### TEXTE
↓↓↓

Cartes et données pour alimenter le débat sur les attaques de requins dans le monde


Après avoir connu une recrudescence dans les années 2015-2020, le nombre d’attaques de requins sur des humains a tendance à diminuer dans le monde en 2022. Il connaît cependant des « pics inquiétants » dans certaines régions, selon le fichier international des attaques de requins (ISAF) tenu par le Museum d'histoire naturelle de l'Université de Floride. En 2022, celui-ci a recensé 57 accidents, la plupart étant survenus aux États-Unis et en Australie. Cinq de ces attaques ont été mortelles, contre neuf en 2021 et dix l’année précédente (rapport annuel de l'ISAF). Depuis 2013, on dénombre en moyenne 74 attaques par an. Les chercheurs ne prennent en compte que les attaques dites « non provoquées », c’est-à-dire ne pouvant être attribuées à des stimulations humaines, comme la présence de lignes de pêche jetées à proximité directe de l’accident ou de poissons utilisés comme appâts par les chasseurs sous-marins. 

Les mesures prises localement par les autorités pour prévenir les blessures et les décès contribuent à cette baisse récente du nombre d'accidents. Dans les zones très à risque, la baignade est souvent interdite (ou formellement déconseillée) à certaines heures et sur certaines plages. La capture et l’élimination de requins ont aussi été mises en œuvre, à La Réunion par exemple (Wikipedia). Mais leur efficacité n’est pas démontrée. Le sujet des risques avec les requins est une problématique majeure pour la sécurité humaine et la gestion des écosystèmes marins, particulièrement dans les outre-mer où des évènements tragiques ont lieu de plus en plus fréquemment ces dernières années. Selon l'Union Internationale pour la Conservation de la Nature (UICN), l'objectif est de « prévenir plutôt qu'abatttre ». 

I) « Attaque de requin »  : de quoi parle-t-on ?

Une attaque de requin est un accident au cours duquel un contact physique agressif a été formellement établi entre un requin et un être humain (Wikipedia). Ce fait peut entraîner la détérioration de l'équipement, des blessures voire la mort de la victime. Les attaques de requins envers l'homme sont assez rares. Les raisons conduisant à une attaque ne sont pas toujours bien connues, en raison du manque de statistiques. Les données collectées à l'échelle mondiale permettent cependant d'avoir des informations de plus en plus fiables.

↑↑↑

### DONNÉES

↓↓↓

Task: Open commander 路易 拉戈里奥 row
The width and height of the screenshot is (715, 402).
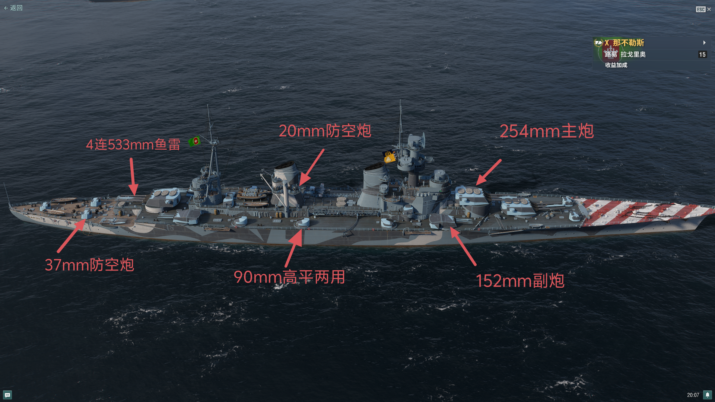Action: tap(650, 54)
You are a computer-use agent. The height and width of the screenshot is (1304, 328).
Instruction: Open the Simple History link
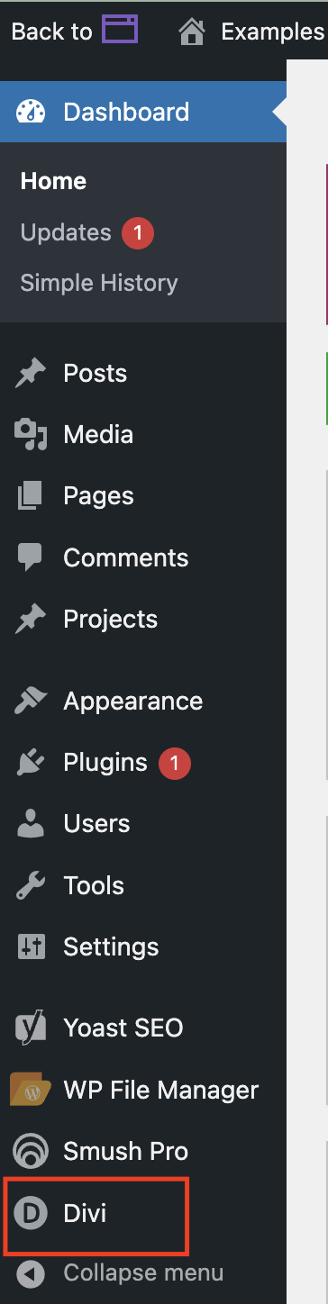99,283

↑↑↑
↓↓↓

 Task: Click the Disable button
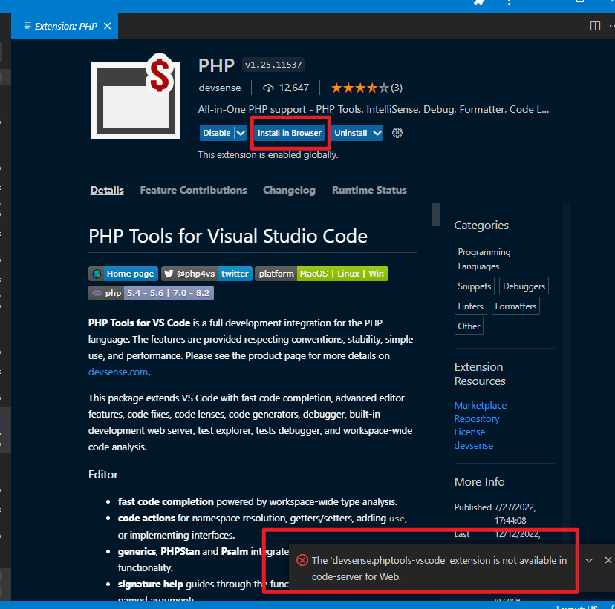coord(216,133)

↑↑↑

### ÉNONCÉ A
Recopiez le texte sur les attaques de requins, tout ce qui va de "Les mesures prises" jusqu'à "quoi parle-t-on ?".
### ÉNONCÉ B
Résumez en deux phrases le texte sur les attaques de requins.

### RÉPONSE A
Les mesures prises localement par les autorités pour prévenir les blessures et les décès contribuent à cette baisse récente du nombre d'accidents. Dans les zones très à risque, la baignade est souvent interdite (ou formellement déconseillée) à certaines heures et sur certaines plages. La capture et l’élimination de requins ont aussi été mises en œuvre, à La Réunion par exemple (Wikipedia). Mais leur efficacité n’est pas démontrée. Le sujet des risques avec les requins est une problématique majeure pour la sécurité humaine et la gestion des écosystèmes marins, particulièrement dans les outre-mer où des évènements tragiques ont lieu de plus en plus fréquemment ces dernières années. Selon l'Union Internationale pour la Conservation de la Nature (UICN), l'objectif est de « prévenir plutôt qu'abatttre ». 

I) « Attaque de requin »  : de quoi parle-t-on ?

### RÉPONSE B
Selon le fichier international des attaques de requins (ISAF), le nombre d'attaques sur des humains tend à diminuer dans le monde en 2022, avec 57 accidents recensés, surtout aux États-Unis et en Australie, dont cinq mortels, même si certaines régions connaissent des pics inquiétants. Les mesures prises localement, comme l'interdiction de la baignade à certaines heures et sur certaines plages, contribuent à cette baisse, tandis que la capture et l'élimination de requins, mises en œuvre par exemple à La Réunion, n'ont pas démontré leur efficacité.